▶ **REQUEST**
Which lines in the items below contain the string "Viewport"? Locate each one and copy it out in full.

Item-finding records
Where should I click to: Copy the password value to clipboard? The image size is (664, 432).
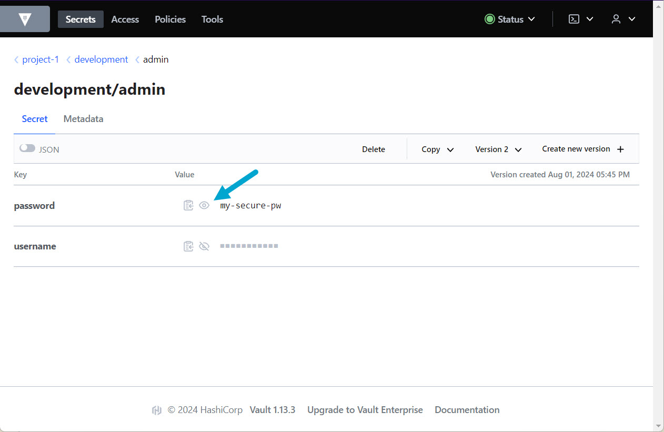tap(188, 206)
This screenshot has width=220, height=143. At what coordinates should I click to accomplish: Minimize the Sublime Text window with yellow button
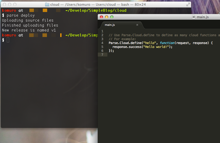tap(107, 17)
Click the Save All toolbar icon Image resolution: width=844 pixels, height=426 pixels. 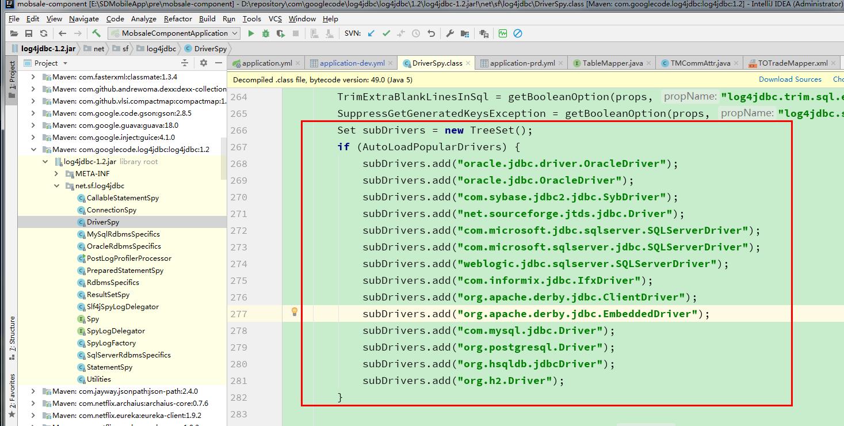click(x=28, y=33)
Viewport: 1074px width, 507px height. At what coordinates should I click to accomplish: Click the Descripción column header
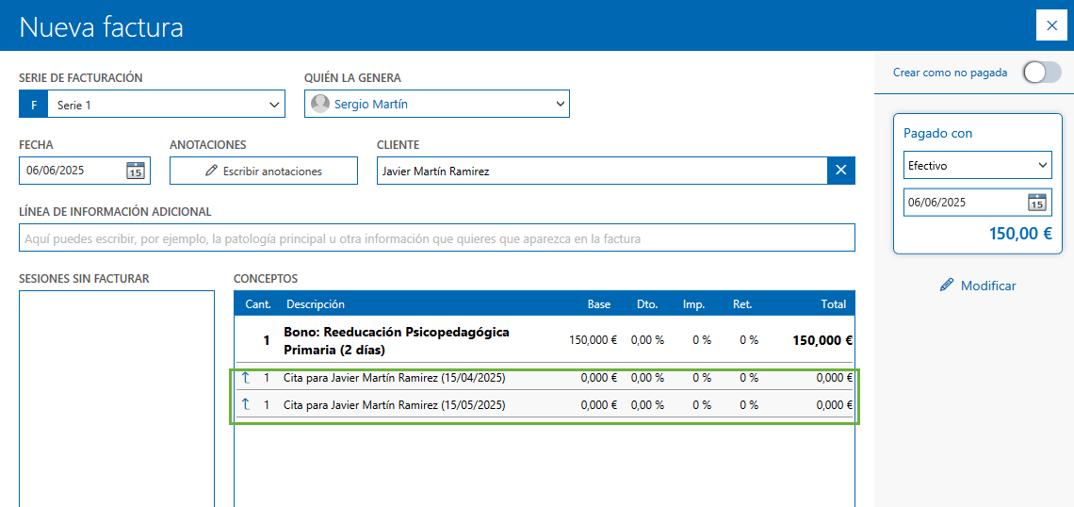pos(316,304)
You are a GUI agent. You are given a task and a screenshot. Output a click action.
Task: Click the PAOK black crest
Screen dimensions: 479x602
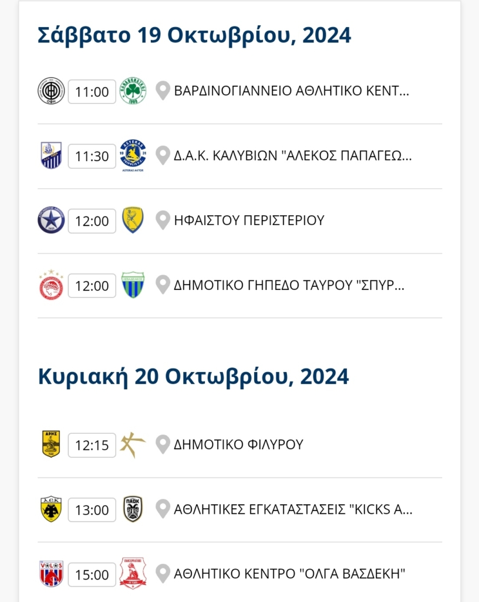(x=133, y=509)
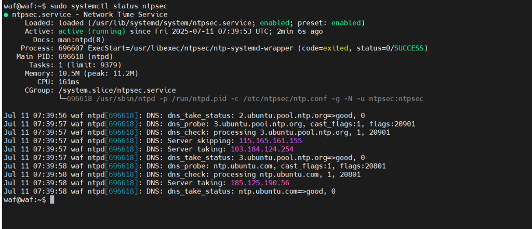Click the IP address 103.184.124.254
Viewport: 532px width, 229px height.
pos(262,149)
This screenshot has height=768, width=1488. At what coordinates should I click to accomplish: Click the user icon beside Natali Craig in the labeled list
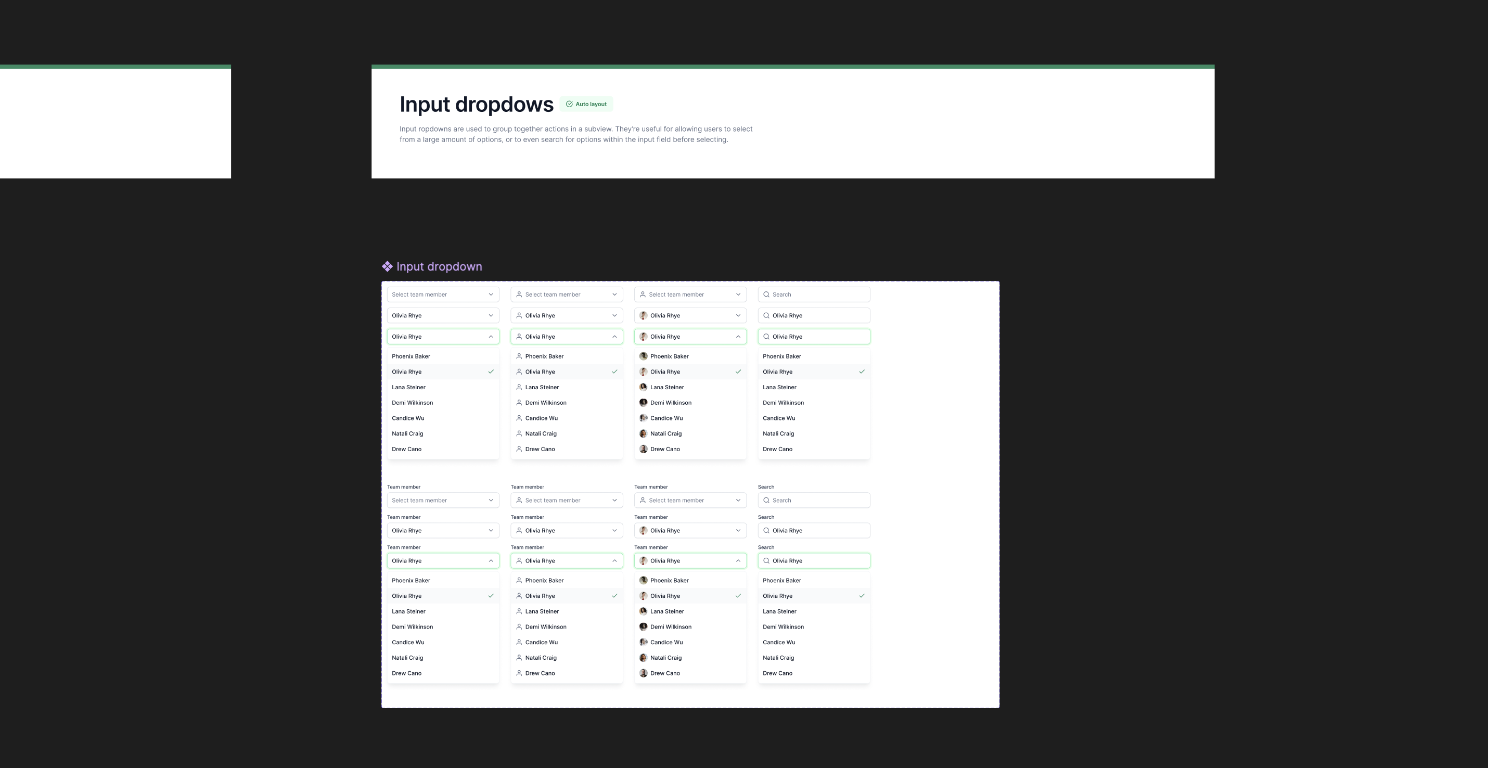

▶ **COMPLETE RESPONSE**
Viewport: 1074px width, 507px height. At what coordinates should I click to accomplish: Click the Descripción column header
Viewport: 532px width, 229px height.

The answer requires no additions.